** DOCUMENT PASSAGE **
────────
# Urinating in Sleep



## Cavedog (Oct 21, 2010)

This afternoon my boy Dax was asleep, half on my lap and half off. When I got up I noticed a wet spot, about 4" in diameter, on the sofa. Tonight he was asleep on his bed for about an hour and when I got him up to let him outside, there was another wet spot.

I'll be calling the vet in the morning, but I was wondering if anyone else has experienced this. It's not a housebreaking issue, this is something he is doing in his sleep.


----------



## datacan (May 15, 2011)

If this is an unusual event, a trip to the Vet is a must. In the mean time a pee pad where he is sleeping to absorb the moisture.

If he wakes up wet, I would dry him off without fuss. I don't think he's doing it on purpose.


----------



## lilhoosier32 (Feb 23, 2011)

Crazy you post this!! My V just did this yesterday on the couch in her sleep as well, pretty much the same amount of pee too. She is 6 months and definitely potty trained. She actually did this twice a month or so ago and it hadn't happened since, which is why I don't think it's a UTI. I really don't know though, I am interested to see if anyone has advice as well.


----------



## Cavedog (Oct 21, 2010)

Dax slept all night and his bed was dry this morning. I took him to the Vet and they are going to do analysis on blood and urine samples.

In the meantime, he'll be taking antibiotics in case it is an infection.


----------



## datacan (May 15, 2011)

lilhoosier32 said:


> Crazy you post this!! My V just did this yesterday on the couch in her sleep as well, pretty much the same amount of pee too. She is 6 months and definitely potty trained. She actually did this twice a month or so ago and it hadn't happened since, which is why I don't think it's a UTI. I really don't know though, I am interested to see if anyone has advice as well.
────────
** EXTRACTED RECORDS **
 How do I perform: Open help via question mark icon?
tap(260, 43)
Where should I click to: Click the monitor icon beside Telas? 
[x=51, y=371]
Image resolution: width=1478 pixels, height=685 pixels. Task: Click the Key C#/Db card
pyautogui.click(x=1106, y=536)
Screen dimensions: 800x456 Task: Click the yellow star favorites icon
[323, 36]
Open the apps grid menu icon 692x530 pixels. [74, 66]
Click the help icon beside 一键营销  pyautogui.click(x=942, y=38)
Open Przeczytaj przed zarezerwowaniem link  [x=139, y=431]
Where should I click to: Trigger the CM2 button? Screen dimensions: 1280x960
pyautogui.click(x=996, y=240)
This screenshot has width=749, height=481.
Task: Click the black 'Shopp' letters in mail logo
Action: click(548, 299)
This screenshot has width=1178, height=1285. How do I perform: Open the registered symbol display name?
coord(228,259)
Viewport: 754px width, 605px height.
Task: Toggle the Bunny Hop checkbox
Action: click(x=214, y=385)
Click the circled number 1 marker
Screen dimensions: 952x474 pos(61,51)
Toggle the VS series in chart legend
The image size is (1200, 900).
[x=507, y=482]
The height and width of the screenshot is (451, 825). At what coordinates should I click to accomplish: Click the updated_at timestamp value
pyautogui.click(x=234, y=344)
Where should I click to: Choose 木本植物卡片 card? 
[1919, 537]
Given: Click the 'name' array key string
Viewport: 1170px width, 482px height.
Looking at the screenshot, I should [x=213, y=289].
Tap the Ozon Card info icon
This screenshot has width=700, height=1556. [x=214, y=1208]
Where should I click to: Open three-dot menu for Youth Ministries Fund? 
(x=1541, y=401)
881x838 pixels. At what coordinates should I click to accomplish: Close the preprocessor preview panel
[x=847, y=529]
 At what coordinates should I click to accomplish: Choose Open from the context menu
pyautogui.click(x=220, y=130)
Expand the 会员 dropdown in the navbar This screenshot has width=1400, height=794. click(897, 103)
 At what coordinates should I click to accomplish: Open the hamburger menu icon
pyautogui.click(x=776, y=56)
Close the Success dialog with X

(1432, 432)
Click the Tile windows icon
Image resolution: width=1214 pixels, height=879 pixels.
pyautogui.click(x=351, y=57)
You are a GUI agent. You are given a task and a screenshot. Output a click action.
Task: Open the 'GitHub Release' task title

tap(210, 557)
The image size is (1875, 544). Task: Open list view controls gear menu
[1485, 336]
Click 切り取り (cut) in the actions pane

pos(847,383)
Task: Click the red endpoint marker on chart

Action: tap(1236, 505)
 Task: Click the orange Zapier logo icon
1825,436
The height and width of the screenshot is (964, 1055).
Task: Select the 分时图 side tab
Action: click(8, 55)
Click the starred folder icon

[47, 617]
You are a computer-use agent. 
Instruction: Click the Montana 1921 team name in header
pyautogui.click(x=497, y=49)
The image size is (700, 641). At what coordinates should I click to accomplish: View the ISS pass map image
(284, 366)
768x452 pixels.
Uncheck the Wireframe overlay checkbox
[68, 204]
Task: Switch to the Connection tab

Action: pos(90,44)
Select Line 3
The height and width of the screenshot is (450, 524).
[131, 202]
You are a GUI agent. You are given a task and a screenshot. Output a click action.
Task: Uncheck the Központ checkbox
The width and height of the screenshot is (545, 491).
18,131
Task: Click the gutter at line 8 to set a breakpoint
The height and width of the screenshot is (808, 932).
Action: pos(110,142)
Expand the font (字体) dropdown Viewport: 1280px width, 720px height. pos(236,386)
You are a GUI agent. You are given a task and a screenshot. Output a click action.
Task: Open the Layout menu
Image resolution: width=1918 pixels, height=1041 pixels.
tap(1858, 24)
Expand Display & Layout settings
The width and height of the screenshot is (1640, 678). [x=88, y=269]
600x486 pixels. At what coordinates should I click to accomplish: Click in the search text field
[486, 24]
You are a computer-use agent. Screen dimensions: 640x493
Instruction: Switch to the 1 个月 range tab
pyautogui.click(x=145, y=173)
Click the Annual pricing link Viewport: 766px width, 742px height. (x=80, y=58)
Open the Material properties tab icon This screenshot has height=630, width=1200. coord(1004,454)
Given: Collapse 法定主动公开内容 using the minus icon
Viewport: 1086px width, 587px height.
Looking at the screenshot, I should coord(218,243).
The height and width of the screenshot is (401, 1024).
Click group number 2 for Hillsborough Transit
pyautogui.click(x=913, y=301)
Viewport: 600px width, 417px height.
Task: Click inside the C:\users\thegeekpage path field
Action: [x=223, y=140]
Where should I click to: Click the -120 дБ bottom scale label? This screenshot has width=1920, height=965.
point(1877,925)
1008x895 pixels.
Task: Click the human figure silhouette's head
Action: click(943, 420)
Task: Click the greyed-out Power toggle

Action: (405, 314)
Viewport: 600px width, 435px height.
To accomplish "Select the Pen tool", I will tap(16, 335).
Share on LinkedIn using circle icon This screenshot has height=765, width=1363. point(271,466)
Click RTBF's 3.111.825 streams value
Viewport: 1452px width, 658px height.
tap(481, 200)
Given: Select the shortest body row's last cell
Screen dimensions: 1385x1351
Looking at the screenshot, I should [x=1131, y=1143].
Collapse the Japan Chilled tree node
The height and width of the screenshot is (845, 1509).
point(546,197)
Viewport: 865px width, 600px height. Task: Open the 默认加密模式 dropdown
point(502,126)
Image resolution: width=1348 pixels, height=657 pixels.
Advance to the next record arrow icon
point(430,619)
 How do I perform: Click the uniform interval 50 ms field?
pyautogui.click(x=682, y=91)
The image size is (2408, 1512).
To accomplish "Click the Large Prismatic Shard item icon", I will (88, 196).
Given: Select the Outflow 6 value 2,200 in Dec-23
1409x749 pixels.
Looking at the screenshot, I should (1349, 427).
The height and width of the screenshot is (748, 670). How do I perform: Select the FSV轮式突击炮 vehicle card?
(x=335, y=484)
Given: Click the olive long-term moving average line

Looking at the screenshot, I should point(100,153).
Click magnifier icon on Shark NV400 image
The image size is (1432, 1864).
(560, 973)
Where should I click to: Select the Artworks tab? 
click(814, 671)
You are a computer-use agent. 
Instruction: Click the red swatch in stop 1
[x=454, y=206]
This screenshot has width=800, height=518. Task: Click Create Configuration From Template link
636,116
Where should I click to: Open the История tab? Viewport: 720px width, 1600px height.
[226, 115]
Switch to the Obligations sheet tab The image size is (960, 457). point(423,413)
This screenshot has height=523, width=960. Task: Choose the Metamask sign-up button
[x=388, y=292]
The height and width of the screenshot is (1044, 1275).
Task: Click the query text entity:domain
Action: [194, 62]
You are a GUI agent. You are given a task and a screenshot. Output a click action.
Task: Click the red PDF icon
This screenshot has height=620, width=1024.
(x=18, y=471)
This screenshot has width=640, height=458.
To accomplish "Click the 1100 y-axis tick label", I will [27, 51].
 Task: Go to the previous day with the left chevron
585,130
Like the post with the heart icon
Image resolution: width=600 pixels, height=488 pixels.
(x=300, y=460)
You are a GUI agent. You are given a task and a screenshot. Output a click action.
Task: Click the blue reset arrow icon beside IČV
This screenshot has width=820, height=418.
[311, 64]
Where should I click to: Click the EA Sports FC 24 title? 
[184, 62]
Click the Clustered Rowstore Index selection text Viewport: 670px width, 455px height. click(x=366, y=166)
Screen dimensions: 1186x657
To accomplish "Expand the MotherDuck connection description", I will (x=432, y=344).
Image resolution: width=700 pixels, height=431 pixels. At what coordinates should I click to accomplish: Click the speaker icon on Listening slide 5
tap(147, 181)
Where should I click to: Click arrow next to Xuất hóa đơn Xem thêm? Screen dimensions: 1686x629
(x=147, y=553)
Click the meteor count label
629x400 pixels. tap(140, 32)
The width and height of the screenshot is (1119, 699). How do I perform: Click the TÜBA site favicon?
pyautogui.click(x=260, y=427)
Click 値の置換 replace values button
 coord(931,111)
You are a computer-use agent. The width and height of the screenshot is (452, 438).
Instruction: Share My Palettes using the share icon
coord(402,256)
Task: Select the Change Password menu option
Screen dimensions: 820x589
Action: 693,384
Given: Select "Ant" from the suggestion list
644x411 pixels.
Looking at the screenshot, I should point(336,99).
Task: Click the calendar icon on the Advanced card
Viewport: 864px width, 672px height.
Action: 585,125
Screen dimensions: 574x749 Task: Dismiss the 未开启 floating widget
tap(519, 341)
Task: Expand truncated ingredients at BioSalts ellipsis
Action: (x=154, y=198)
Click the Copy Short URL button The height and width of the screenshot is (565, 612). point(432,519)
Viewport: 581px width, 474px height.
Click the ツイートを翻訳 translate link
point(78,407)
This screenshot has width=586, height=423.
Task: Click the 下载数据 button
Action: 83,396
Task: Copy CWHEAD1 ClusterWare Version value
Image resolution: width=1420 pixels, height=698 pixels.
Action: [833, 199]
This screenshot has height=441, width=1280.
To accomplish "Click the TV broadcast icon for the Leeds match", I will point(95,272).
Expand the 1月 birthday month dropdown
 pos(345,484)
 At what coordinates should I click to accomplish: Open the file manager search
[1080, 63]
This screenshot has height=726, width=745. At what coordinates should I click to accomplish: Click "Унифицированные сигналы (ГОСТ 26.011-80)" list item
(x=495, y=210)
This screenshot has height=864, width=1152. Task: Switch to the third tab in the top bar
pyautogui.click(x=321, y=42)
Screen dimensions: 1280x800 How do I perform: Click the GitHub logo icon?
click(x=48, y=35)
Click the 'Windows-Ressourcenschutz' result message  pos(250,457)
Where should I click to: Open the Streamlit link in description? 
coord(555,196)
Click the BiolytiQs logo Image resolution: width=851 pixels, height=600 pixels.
────────
** EXERCISES **
- a) Answer these from the forum thread on a dog urinating in its sleep:
(i) How large was the wet spot Cavedog first found on the sofa?
(ii) How old is lilhoosier32's dog V?
(iii) What samples did the vet take from Dax for analysis?
- b) Write what comes next in the forum thread on a dog urinating in its sleep, starting right after its final line.

** OUTPUTS FOR THE TASKS **
- a)
(i) About 4" in diameter.
(ii) 6 months.
(iii) Blood and urine samples.

- b)
Advice is have to see the vet. It is not normal for dogs to pee in their den. 
They may do it if they loose bladder control when old. Otherwise, psychological trauma may be in play or some UT infection - yes even mild one.
Meanwhile, please treat your dog with the dignity it deserves (dry her off). She does not do it on purpose.


----------



## Cavedog (Oct 21, 2010)

Update...

When we went to see the Vet last Friday, he took blood and urine samples and prescribed an antibiotic as a precaution in case the results came back positive. 

The Vet called me this morning. Blood work was all normal, but the urine analysis indicated a mild bladder infection.

There have been no further episodes of wetting in his sleep, so we will continue with the antibiotics until they are gone. No further action is planned unless we have a recurrence.


----------



## Linescreamer (Sep 28, 2010)

Thanks for the update, good to hear things are well.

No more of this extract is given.